Prompt: Collect and copy every line of the items below that contains the string "avatar". Case counts.

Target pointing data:
========================================================================

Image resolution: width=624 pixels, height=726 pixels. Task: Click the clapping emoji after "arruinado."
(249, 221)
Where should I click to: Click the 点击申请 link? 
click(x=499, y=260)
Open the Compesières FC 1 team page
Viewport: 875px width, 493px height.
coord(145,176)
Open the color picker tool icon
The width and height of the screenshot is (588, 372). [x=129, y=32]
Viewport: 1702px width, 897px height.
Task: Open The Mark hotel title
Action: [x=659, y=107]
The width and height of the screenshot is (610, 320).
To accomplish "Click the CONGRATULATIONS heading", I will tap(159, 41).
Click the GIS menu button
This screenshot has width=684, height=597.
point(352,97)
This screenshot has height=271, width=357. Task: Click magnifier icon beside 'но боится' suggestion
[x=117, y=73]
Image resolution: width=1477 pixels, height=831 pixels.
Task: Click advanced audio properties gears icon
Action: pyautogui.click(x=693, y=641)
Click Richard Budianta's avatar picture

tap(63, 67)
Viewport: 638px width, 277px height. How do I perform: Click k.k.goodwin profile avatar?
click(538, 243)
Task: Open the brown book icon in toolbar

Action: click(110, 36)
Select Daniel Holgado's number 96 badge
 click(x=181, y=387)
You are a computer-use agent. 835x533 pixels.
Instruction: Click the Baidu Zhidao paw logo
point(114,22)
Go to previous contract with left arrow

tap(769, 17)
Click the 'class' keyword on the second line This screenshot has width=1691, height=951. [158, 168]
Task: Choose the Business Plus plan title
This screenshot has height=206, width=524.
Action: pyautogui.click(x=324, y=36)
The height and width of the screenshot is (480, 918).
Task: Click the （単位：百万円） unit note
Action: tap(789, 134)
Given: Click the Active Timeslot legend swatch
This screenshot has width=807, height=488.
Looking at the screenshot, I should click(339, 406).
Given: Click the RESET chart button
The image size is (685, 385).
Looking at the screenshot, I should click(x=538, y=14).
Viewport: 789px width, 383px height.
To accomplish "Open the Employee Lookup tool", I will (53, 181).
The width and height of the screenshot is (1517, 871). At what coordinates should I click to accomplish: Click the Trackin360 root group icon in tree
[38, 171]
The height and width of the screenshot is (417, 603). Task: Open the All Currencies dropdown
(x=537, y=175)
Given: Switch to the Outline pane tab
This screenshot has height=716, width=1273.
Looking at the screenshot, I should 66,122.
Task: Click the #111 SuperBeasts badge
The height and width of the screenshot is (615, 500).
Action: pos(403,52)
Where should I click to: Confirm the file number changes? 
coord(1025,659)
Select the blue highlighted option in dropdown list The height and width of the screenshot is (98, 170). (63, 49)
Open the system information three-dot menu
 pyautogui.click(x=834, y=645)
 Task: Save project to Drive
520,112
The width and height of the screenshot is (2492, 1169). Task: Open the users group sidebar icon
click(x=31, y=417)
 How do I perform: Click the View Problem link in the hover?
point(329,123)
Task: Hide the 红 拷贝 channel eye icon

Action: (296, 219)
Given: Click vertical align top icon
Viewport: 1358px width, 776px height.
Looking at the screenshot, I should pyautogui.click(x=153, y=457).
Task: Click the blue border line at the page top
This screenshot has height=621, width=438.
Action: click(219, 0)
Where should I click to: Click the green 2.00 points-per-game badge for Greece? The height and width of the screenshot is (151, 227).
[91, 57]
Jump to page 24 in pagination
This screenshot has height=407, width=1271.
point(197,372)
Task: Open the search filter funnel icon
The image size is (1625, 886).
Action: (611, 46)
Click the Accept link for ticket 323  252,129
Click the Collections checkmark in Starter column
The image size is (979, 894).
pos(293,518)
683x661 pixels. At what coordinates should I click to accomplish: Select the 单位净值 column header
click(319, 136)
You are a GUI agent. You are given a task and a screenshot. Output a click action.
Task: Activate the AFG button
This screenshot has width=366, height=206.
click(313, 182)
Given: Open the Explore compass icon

========================================================================

Worked solution:
Click Richard Budianta's avatar picture
Viewport: 638px width, 277px height. How do I perform: Click k.k.goodwin profile avatar?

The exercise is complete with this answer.